HOW TO COMPLETE THIS TASK
Going through the material below, please gather all lines with the word "pixel" in them.

INPUT DATA
.....

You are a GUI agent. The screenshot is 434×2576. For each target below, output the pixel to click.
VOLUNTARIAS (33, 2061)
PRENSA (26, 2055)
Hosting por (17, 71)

.....

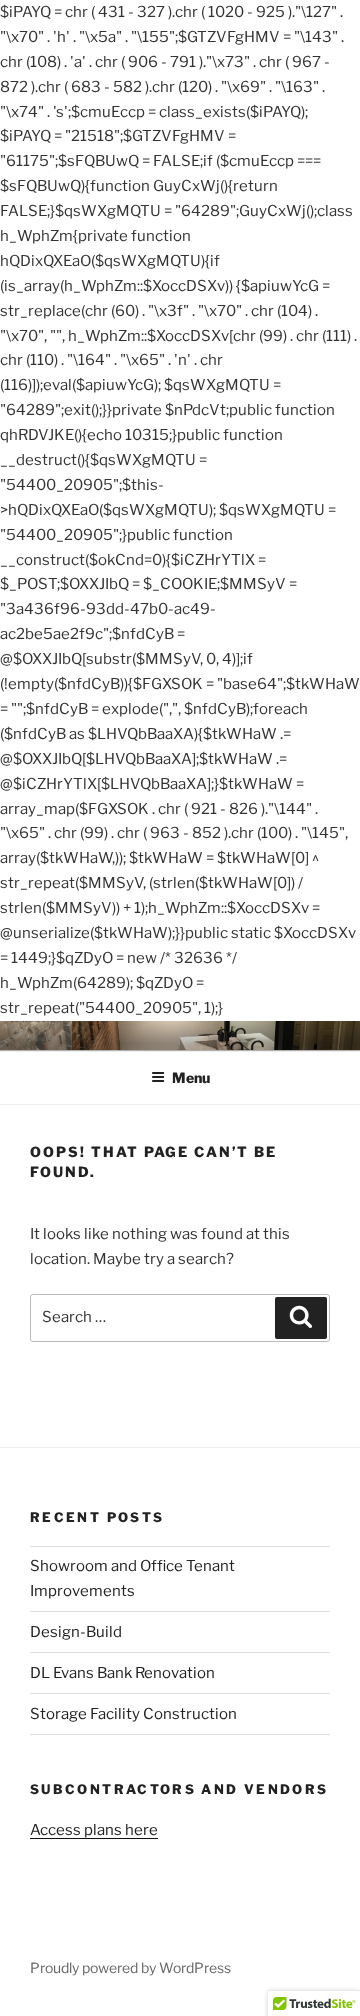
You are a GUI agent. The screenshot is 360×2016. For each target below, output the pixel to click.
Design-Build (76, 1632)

.....

ANSWER FOR THIS EXERCISE
You are a GUI agent. The screenshot is 434×2576. For each target below, output the pixel to click.
You are a GUI agent. The screenshot is 360×2016. For each target below, output the pixel to click.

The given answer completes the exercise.